Khoddami Maliheh, Kazemi Aghdam Maryam, Alvandimanesh Azadeh
Department of Pathology, Pediatric Pathology Research Center, Mofid Pediatric Medical Center, Shahid Beheshti University of Medical Sciences, Tehran 15468-15514, Iran.
Case Rep Med. 2013;2013:372017. doi: 10.1155/2013/372017. Epub 2013 Oct 3.

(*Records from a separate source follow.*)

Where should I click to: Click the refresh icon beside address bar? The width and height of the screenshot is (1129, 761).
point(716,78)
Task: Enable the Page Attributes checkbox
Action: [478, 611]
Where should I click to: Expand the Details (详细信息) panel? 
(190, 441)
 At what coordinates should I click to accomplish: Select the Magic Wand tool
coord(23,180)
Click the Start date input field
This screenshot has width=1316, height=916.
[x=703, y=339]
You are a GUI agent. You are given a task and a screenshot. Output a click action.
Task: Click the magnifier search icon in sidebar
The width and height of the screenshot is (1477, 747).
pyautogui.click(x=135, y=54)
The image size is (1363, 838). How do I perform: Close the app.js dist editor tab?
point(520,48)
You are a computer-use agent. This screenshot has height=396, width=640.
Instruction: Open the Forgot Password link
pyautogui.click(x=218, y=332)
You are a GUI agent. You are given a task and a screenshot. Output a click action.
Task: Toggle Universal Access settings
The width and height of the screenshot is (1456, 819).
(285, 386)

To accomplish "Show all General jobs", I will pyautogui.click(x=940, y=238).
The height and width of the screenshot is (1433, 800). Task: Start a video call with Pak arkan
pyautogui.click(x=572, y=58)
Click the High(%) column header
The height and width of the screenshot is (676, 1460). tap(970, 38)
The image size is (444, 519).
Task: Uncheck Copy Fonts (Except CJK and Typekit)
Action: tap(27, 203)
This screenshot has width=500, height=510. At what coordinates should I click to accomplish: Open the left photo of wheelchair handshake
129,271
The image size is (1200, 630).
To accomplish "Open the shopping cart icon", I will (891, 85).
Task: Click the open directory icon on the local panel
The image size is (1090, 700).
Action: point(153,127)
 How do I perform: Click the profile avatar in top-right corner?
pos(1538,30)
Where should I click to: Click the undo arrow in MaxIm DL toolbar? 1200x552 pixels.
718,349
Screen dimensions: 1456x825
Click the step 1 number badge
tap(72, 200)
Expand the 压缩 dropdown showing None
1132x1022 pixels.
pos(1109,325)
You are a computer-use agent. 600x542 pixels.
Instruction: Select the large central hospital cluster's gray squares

Ciliated hepatic foregut cyst (CHFC) is a rare lesion which originates from detached hepatic diverticulum or from detachment and migration of buds from the esophageal and bronchial regions of the foregut which subsequently get entrapped by the liver during the early embryonic development of the foregut. CHFCs are mostly seen in adults and are rarely reported in children, with only about 10 cases reported in this age group. Hereby, we present two cases of CHFC in two 3.5-year-old boys; one of them had cystic lesion at medial segment of left lobe of liver (common site), and in the other one it was located at right lobe of liver (less common site). Histologically, both cysts had four layers composed of inner ciliated, pseudostratified, columnar epithelium; subepithelial connective tissue; smooth muscle layer; and an outer fibrous layer.
纤毛肝前肠囊肿(CHFC)是一种罕见的病变,它起源于分离的肝憩室,或源于前肠食管和支气管区域芽的分离与迁移,这些芽在胚胎早期前肠发育过程中随后被肝脏包绕。CHFC多见于成年人,儿童中很少报道,该年龄组仅有约10例报告。在此,我们报告两例3.5岁男孩的CHFC;其中一例在肝左叶内侧段有囊性病变(常见部位),另一例位于肝右叶(较少见部位)。组织学上,两个囊肿均有四层结构,由内向外依次为纤毛假复层柱状上皮、上皮下结缔组织、平滑肌层和外层纤维层。